▶

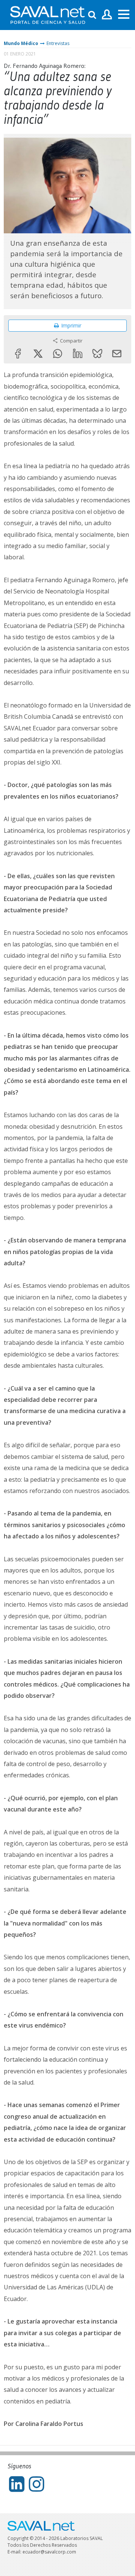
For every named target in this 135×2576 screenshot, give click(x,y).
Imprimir (71, 325)
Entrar (107, 14)
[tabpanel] (67, 185)
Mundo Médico (21, 43)
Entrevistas (57, 43)
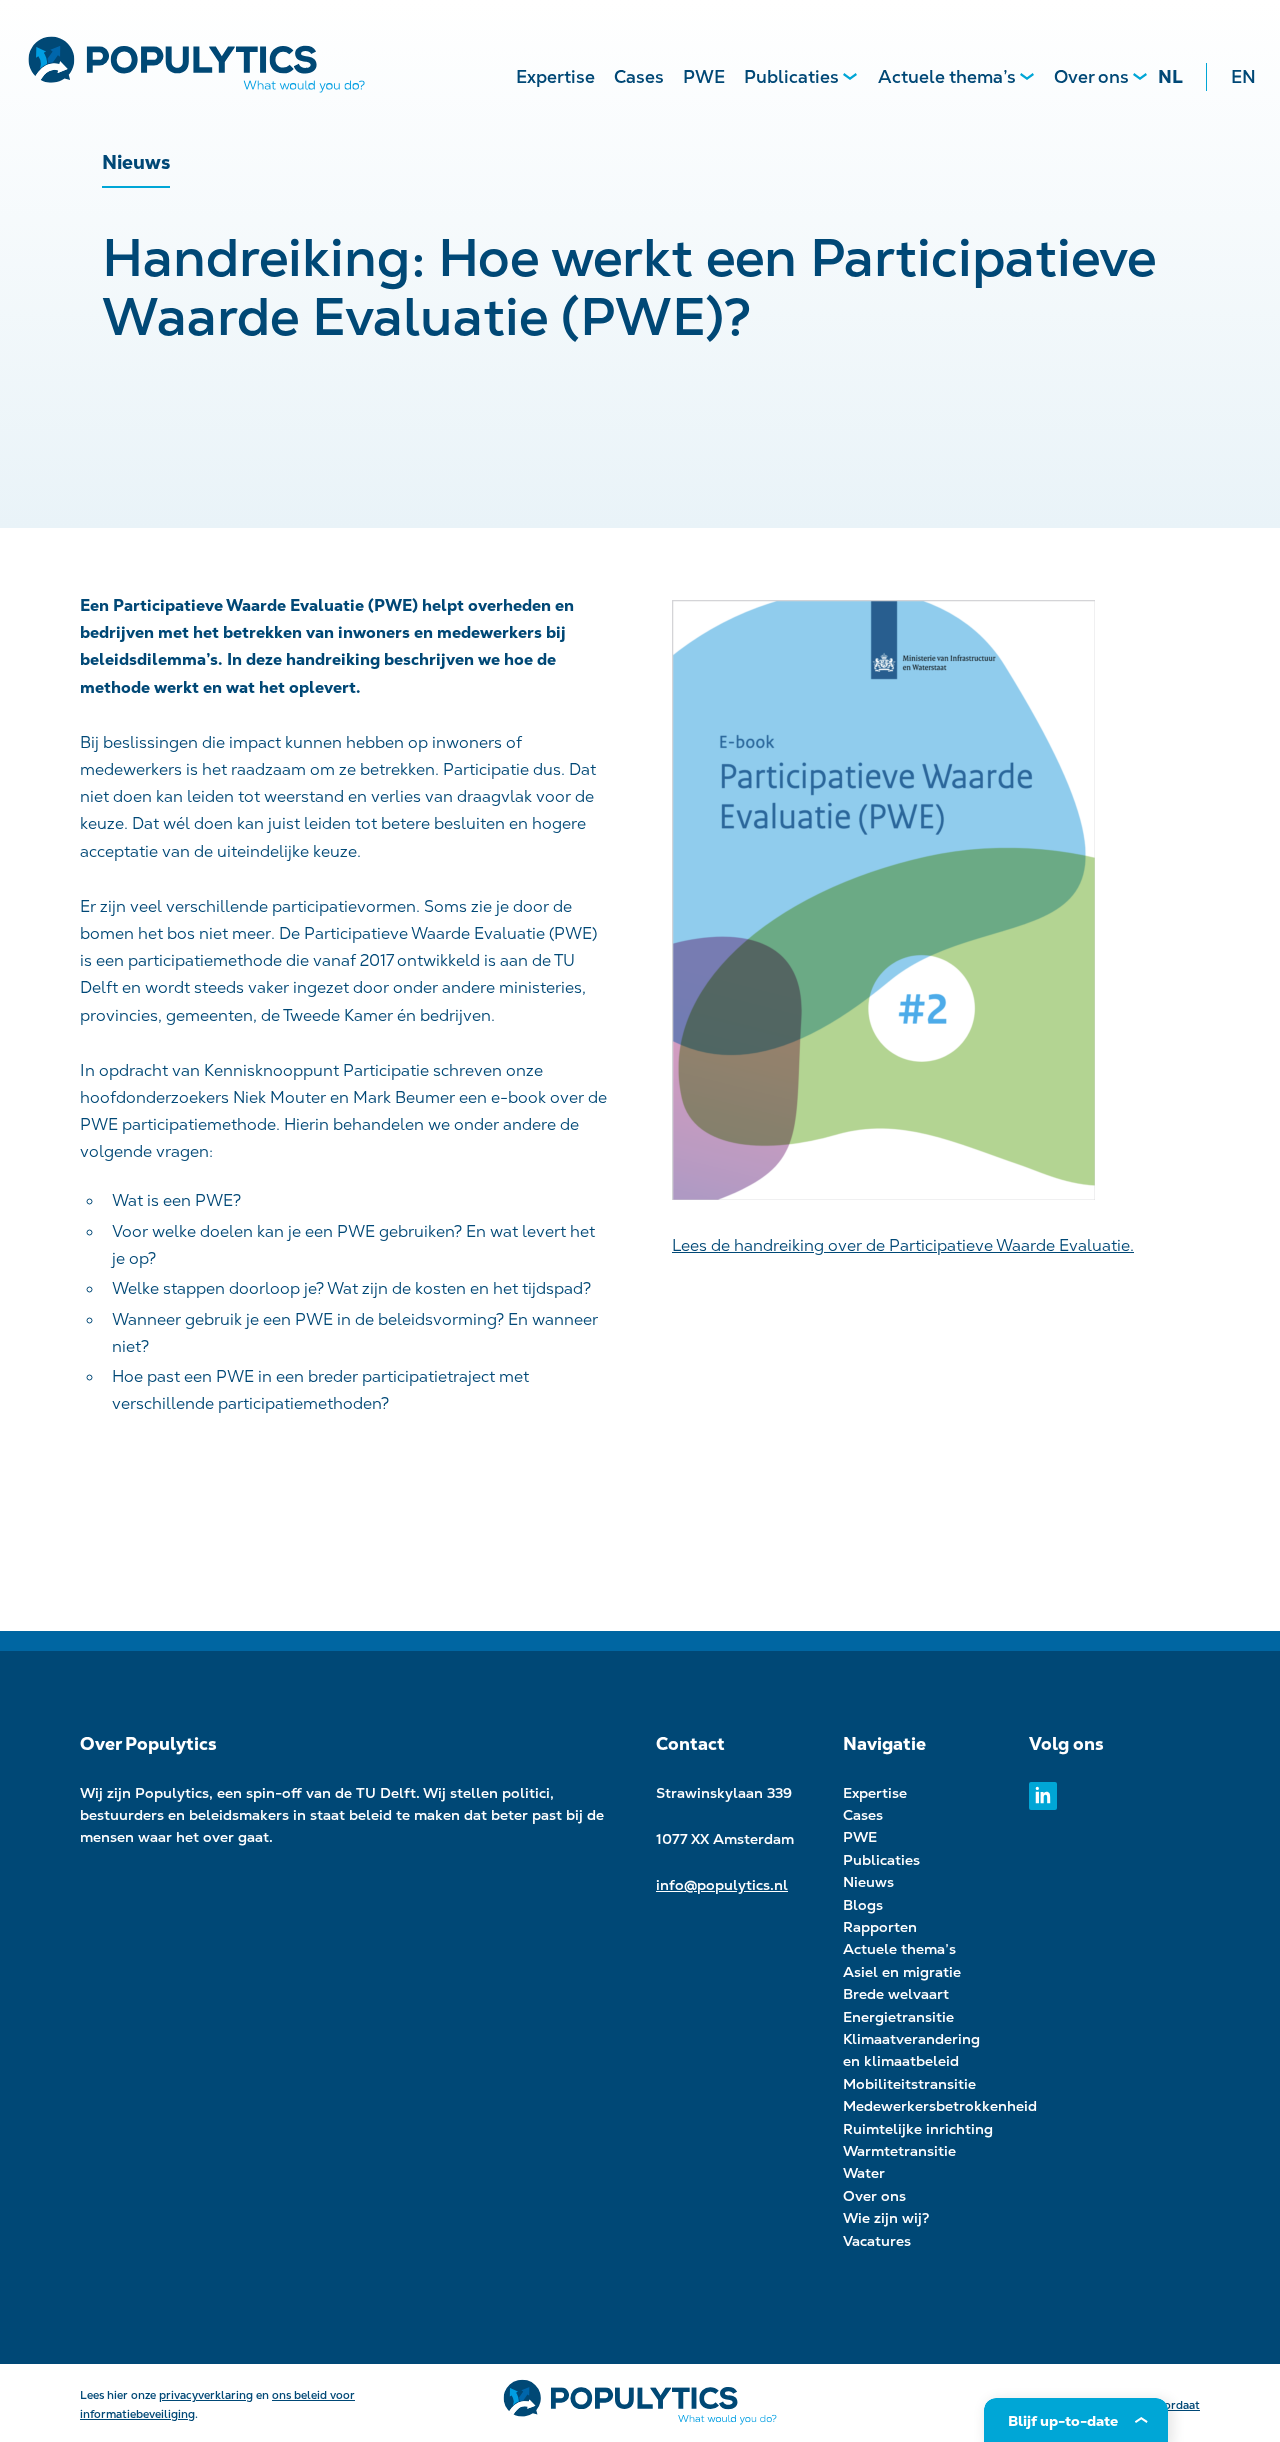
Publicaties (791, 76)
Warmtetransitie (899, 2151)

◀

▶ What needs to be done
Restate the material above word for word, omitting the pictures.

▶ Response to this exercise
For every named target in this 135×2576 screenshot, give click(x,y).
Imprimir (71, 325)
Entrar (107, 14)
[tabpanel] (67, 185)
Mundo Médico (21, 43)
Entrevistas (57, 43)
Publicaties (791, 76)
Warmtetransitie (899, 2151)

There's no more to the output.